I’ve seen it all on both sides of the fence, literally. And I’m still going to revel in an amazing duck rillette with prunes and cornichons at my local French bistro. Once a week, I require red meat for my constitution and my sanity—and all my highest-level Aryurvedic doctors agree. For some people, meat is not a deadening energy, but a grounding one. Some of us do very well with the inclusion of different types of meat, and very poorly on an all-vegetarian or vegan diet. I know, I wilted like a lettuce leaf for 6 years and never felt worse—all while ingesting a stellar vegetarian menu each day.
So, withholding information on how to live in consciousness should one choose to eat meat, and simply dismissing them, judging them or comparing them to “Nazis”, as one leader in the vegan movement says in her book, isn’t just unfortunate, it’s just plain irresponsible.
Just as there is no yoga pose that is perfect for every body, there is no one-size-fits-all way of eating. It’s the quality with which we eat that makes us yogis, not that we always or never eat this or that.
It’s up to each of us to claim what our body is asking for, and in addition, aim to be as aware of the consequences on others that ripple outward from the way we procure that food.
When it comes to eating meat, however, I’m under no illusion that the steak au-poivre I’m enjoying never had a face, or a family, or feelings. I’m French, Italian and Native American, three cultures that remain intimately interconnected and reverent towards everything that comes from the earth, and goes into our bodies. The relationship I have between me and my Sunday filet mignon borders on the worshipfully ecstatic.

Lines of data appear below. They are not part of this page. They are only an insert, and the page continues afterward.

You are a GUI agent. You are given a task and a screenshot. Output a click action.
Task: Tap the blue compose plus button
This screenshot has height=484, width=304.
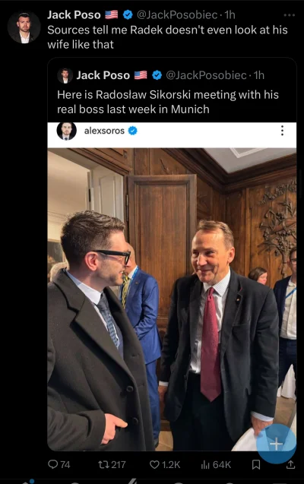276,444
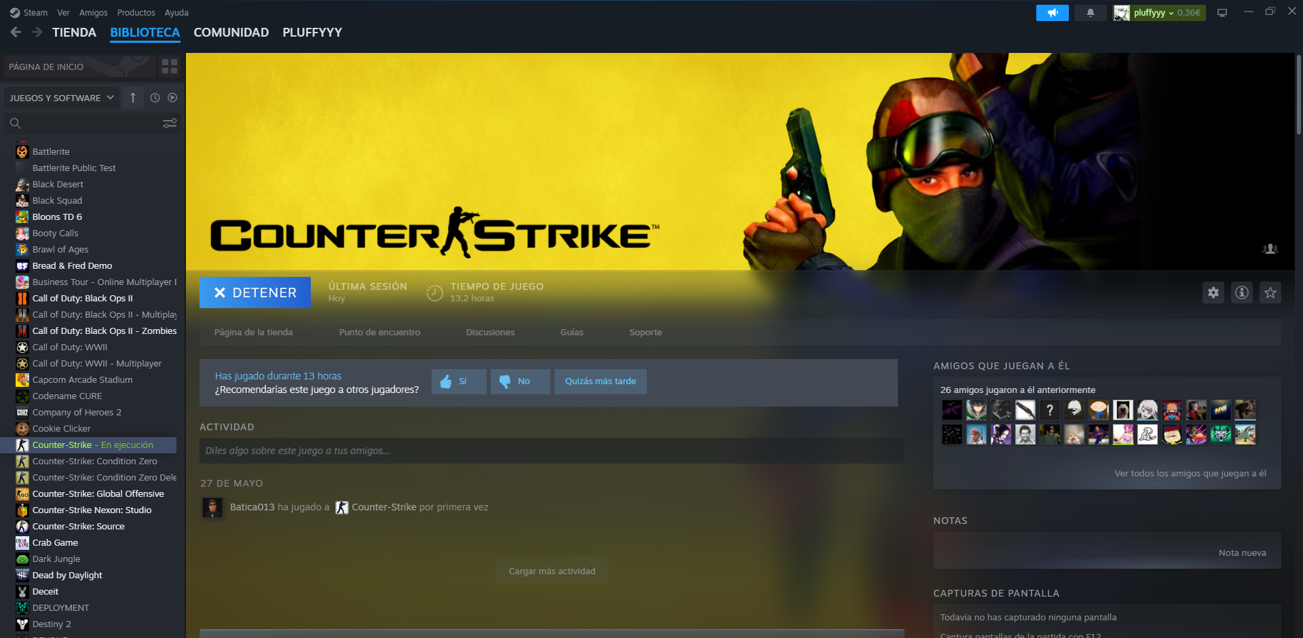
Task: Enter Big Picture mode icon
Action: tap(1222, 13)
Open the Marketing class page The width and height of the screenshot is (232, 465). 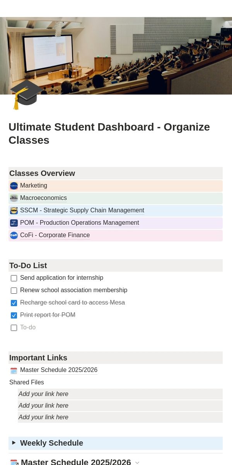click(x=34, y=186)
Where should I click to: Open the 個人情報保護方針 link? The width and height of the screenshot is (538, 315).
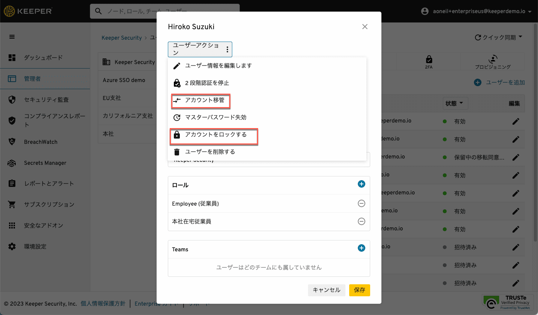pyautogui.click(x=103, y=303)
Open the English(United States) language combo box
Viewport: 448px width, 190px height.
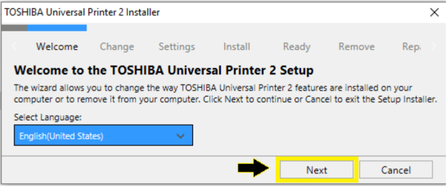(103, 135)
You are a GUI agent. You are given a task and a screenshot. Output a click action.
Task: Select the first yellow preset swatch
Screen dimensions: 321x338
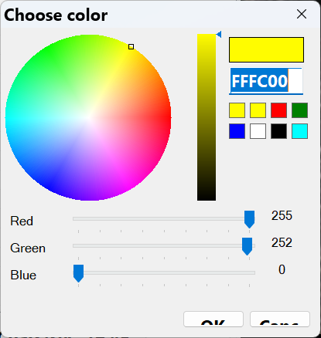tap(237, 110)
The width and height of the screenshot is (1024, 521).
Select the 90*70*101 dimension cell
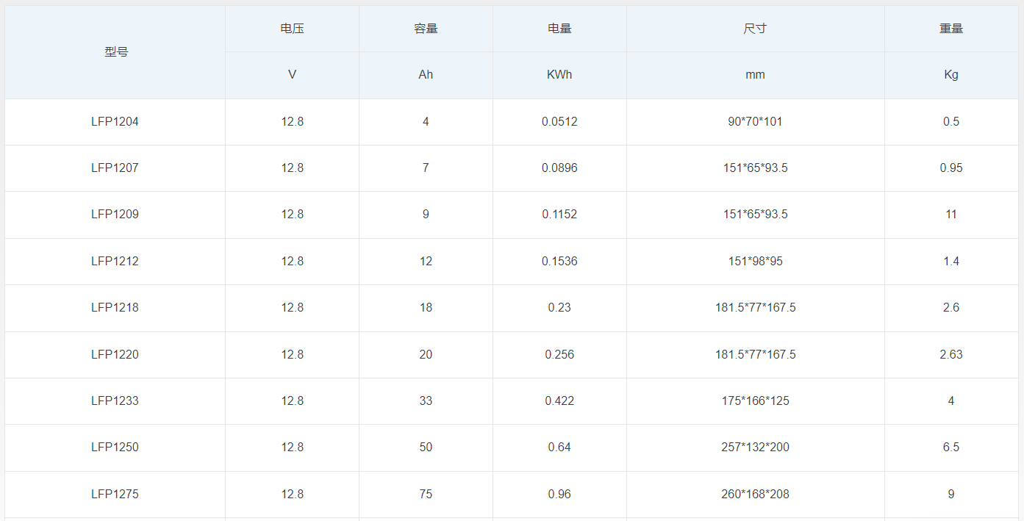pyautogui.click(x=755, y=122)
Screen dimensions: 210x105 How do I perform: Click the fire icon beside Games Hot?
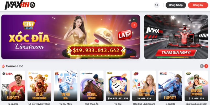coord(3,66)
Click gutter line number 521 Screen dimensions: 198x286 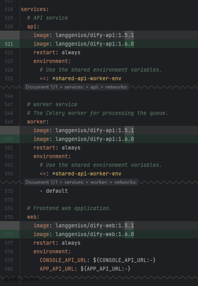click(9, 44)
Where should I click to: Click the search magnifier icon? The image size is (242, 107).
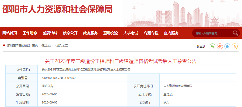236,33
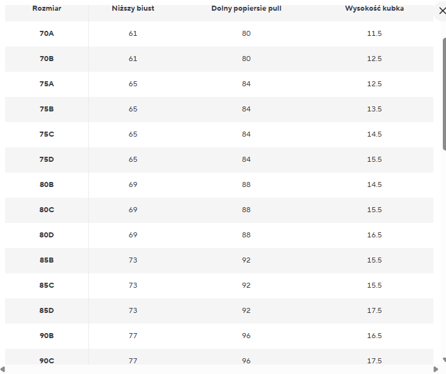Click the vertical scrollbar down arrow
Image resolution: width=446 pixels, height=374 pixels.
pos(443,360)
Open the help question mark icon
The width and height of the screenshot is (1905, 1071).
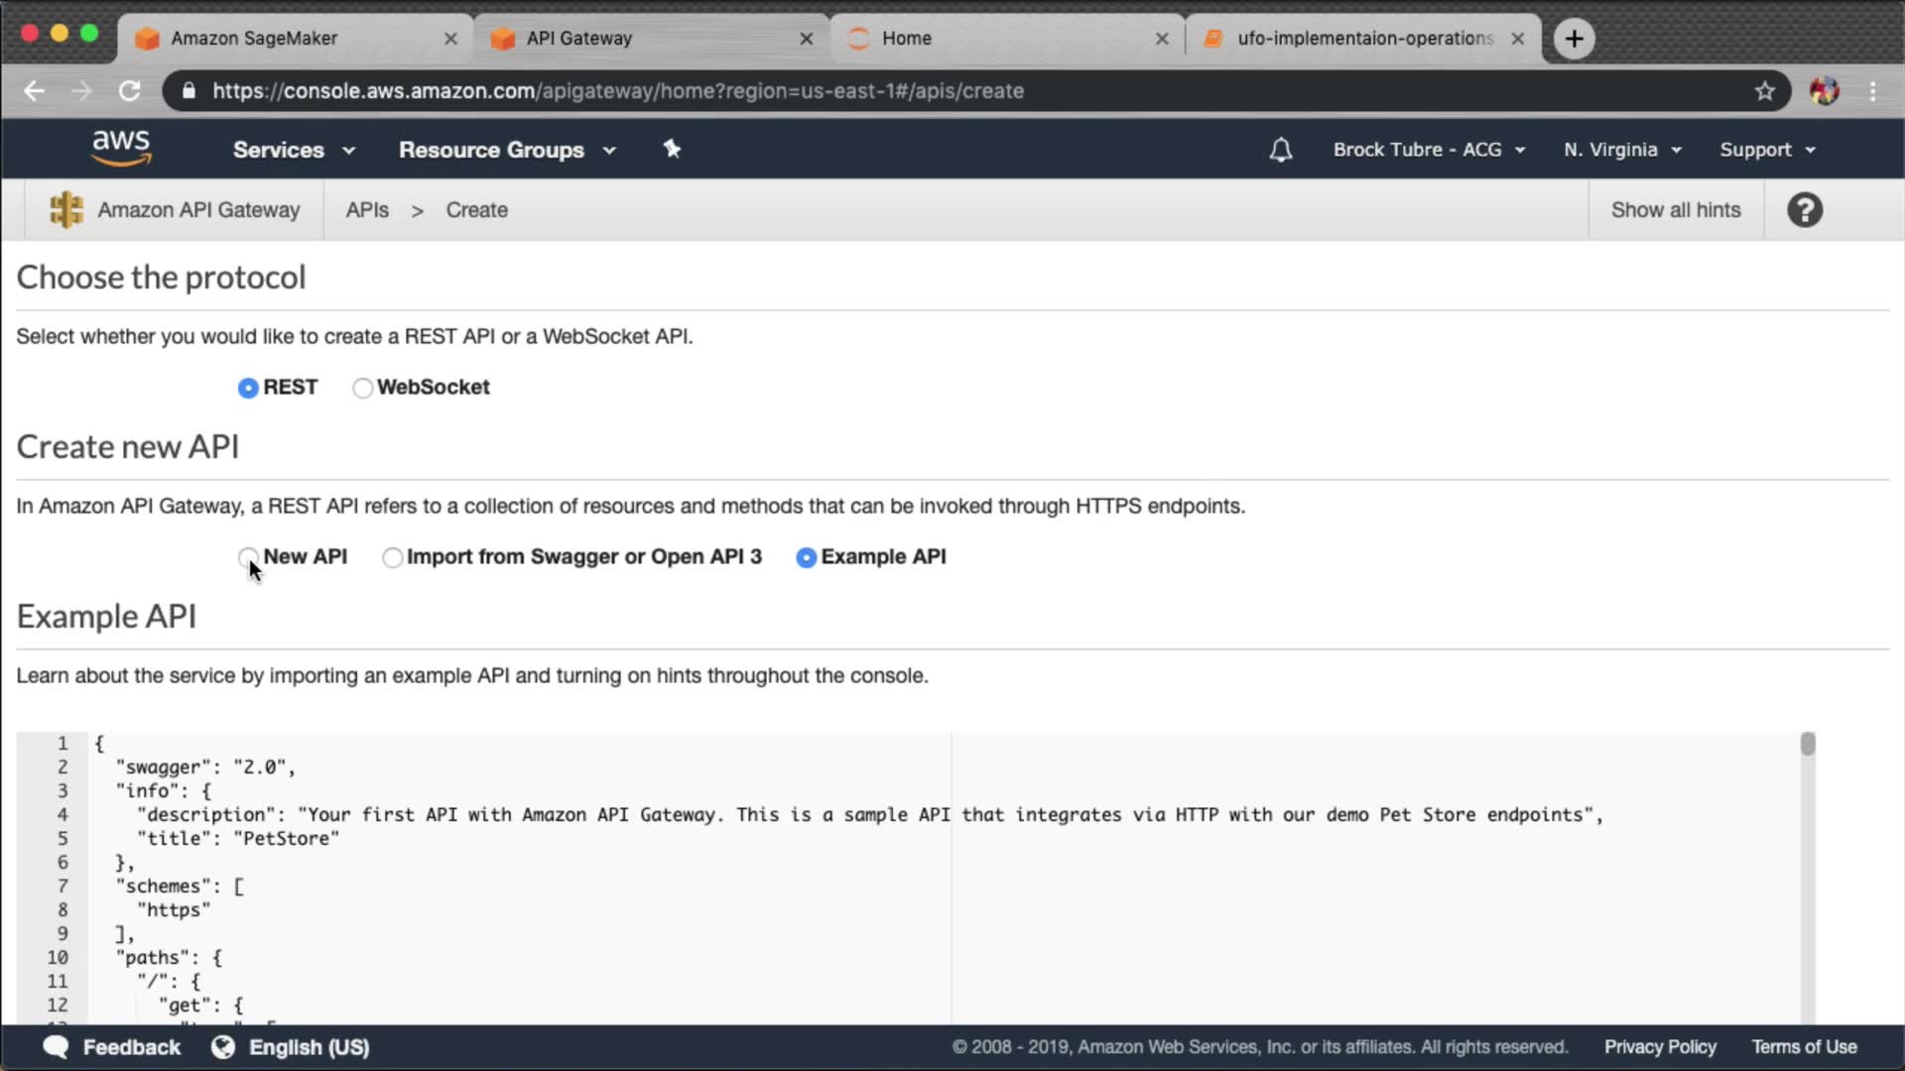1804,210
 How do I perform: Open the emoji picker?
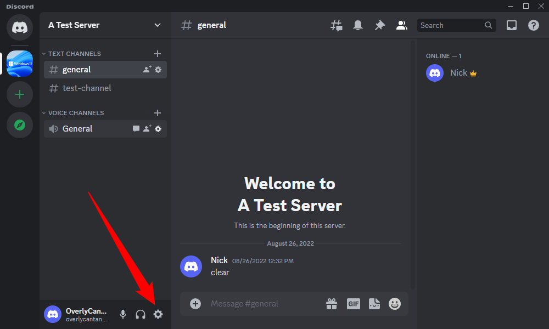[x=395, y=303]
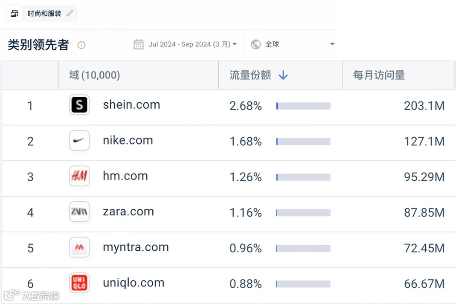Viewport: 456px width, 304px height.
Task: Click the Uniqlo logo icon
Action: coord(79,283)
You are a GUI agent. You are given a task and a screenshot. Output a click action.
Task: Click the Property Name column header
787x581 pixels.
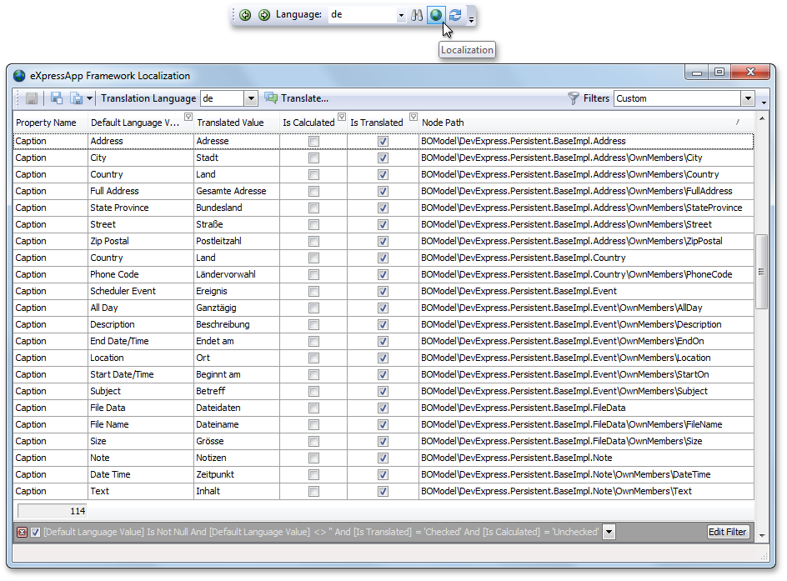(46, 123)
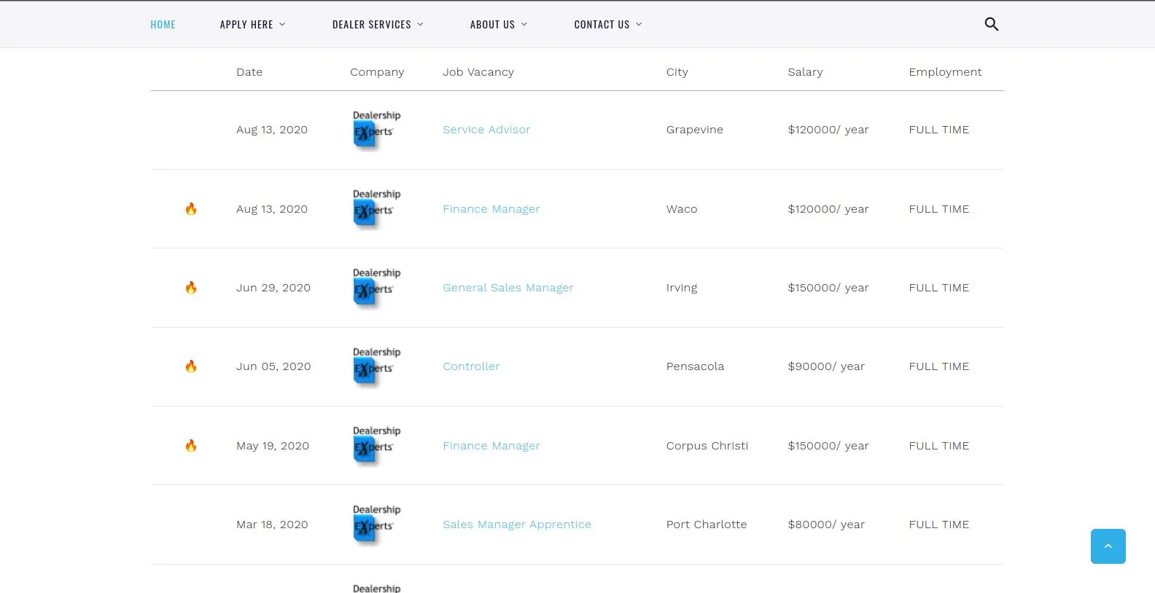
Task: Open the Service Advisor job listing
Action: pyautogui.click(x=486, y=130)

But enough about that. Let’s get back to the chickens in the truck.
As you can see from the photo, this is a ridiculously out of hand situation. There’s nothing free-range or humane about it.
I have decided, therefore, to hug in my carnivorous side even further. I will no longer eat the stuff—unless I know where it comes from, and that somewhere is a true, local farmer. Yes, that goes for the duck rillette and all.
I’m lucky in that I have a plethora of restaurants that boast slow-food, organic, small farmed menus. Still, there are many places like this one that deliver good meat and other mindfully produced goodies to your door.
Ask yourself if there are any ways, large or small, that you can do this, too. Anything helps, and you don’t have to make a radical shift to veganism to make a difference. When it comes to healing the planet and also helping yourself–to stay out of doctor’s offices and hospital beds due to obesity, toxicity, heart problems, diet-related diabetes, and all the other illnesses it brings to eat crap—take a good look around you.
This is not about eating organic as much as it is about not eating the feedlot-produced animals, or the mass-produced vegetables, fruits and grains that can be as destructive to you and the world as that big old semi full of misery you’ll find later as a $10 bucket of chicken straight from the Colonel to your table.
OK, so I ended up proselytizing you after all. But I hope it’s a bell-ringing, hand-waving, can-I-get-a-witness call not to evangelical, all-out behavior, but rather a sweet and heartfelt hymn leading you to look within, then strike your own balance around this issue. In this way, you will forge a personal path only you can walk towards more clarity and personal choice…not less.
Truckloads of creatures large and small depend on what you decide.